Mais ce que beaucoup de ses admirateurs ignorent, c’est que les trois cloches soigneusement abritées dans les étages campanaires n’ont pas une histoire commune.
L’achat des deux plus grandes cloches
Faisons un retour dans le passé et très précisément en 1840. L’abbé François Bria, natif de Thuir, est curé de Caramany. Nommé dix ans plus tôt, il s’est attaché à sa paroisse et après avoir fait agrandir le cimetière, il souhaite doter son église d’un clocher. Son objectif est simple : faire en sorte que la religion rythme encore mieux la vie de ses paroissiens. Ainsi, l’appel à la messe sera amélioré, mais on pourra aussi, à sept heures du matin, à midi et à sept heures du soir, sonner l’Angélus qui rappellera à tout un chacun ses devoirs de prière. De plus, le projet de notre bon curé prévoit sous les cloches un petit local qui abritera le mécanisme d’une horloge. Ainsi en sonnant tous les quarts d’heure, elles seront un repère temporel pour tous ceux qui vaquent à leurs occupations dans le village, mais aussi à l’extérieur, dans leurs champs et leurs vignes. Les élus voient cela d’un bon œil puisqu’elle facilitera aussi le respect du règlement d’utilisation des canaux d’arrosage, source de beaucoup de discorde.

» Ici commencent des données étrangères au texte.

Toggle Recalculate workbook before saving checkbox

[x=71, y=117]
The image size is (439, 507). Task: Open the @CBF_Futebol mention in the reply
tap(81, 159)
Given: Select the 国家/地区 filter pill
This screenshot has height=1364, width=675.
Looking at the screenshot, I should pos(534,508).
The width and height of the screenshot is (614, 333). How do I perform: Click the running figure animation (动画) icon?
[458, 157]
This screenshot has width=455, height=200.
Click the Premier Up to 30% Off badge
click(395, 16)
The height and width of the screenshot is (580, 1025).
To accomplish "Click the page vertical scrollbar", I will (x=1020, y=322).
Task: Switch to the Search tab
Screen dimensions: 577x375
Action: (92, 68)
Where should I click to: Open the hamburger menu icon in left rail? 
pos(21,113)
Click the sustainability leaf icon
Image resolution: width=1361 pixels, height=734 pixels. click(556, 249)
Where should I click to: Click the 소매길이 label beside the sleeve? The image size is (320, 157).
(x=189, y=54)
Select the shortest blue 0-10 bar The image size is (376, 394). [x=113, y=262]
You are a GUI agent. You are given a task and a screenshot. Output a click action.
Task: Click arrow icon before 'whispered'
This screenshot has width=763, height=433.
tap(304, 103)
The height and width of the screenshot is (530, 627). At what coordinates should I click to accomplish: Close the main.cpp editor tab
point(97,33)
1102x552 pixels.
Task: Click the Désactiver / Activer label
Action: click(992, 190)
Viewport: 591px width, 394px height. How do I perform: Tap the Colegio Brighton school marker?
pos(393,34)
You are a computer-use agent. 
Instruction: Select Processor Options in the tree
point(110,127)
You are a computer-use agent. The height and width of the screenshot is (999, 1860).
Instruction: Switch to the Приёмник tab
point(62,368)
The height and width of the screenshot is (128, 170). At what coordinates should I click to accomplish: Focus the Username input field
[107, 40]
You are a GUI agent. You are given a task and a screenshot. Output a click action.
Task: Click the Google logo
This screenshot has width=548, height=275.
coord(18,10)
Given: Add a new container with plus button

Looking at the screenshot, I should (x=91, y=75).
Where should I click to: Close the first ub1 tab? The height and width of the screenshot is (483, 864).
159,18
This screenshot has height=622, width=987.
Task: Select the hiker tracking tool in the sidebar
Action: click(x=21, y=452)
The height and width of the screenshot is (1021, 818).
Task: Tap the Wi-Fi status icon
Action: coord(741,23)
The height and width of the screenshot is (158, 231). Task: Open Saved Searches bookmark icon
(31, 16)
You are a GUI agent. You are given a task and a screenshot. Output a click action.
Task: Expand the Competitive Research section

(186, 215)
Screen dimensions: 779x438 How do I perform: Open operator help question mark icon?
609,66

C’est cette volonté de faire entendre leur son cristallin sur une bonne partie du territoire qui explique certainement la hauteur du clocher et la taille des cloches. Mais en constatant, chaque fois que j’admire la réalisation de l’abbé Bria, qu’elle dépasse de quelques mètres les murs du château, je ne peux m’empêcher de penser qu’il a aussi voulu montrer que l’autorité divine était bien supérieure à l’ancien pouvoir seigneurial.
Monsieur le curé se montre certainement très persuasif avec ses paroissiens, tant et si bien que le conseil municipal présidé par Pierre Rolland, délibère sur « la nécessité et le vœu qu’expriment les habitants d’avoir une horloge ». La délibération est datée du 16 août 1842 et c’est peut-être à cause de la date, le budget annuel ayant été voté bien plus tôt, que le maire précise aussitôt que « le conseil est dans l’impossibilité d’inscrire la dépense sur le budget communal ».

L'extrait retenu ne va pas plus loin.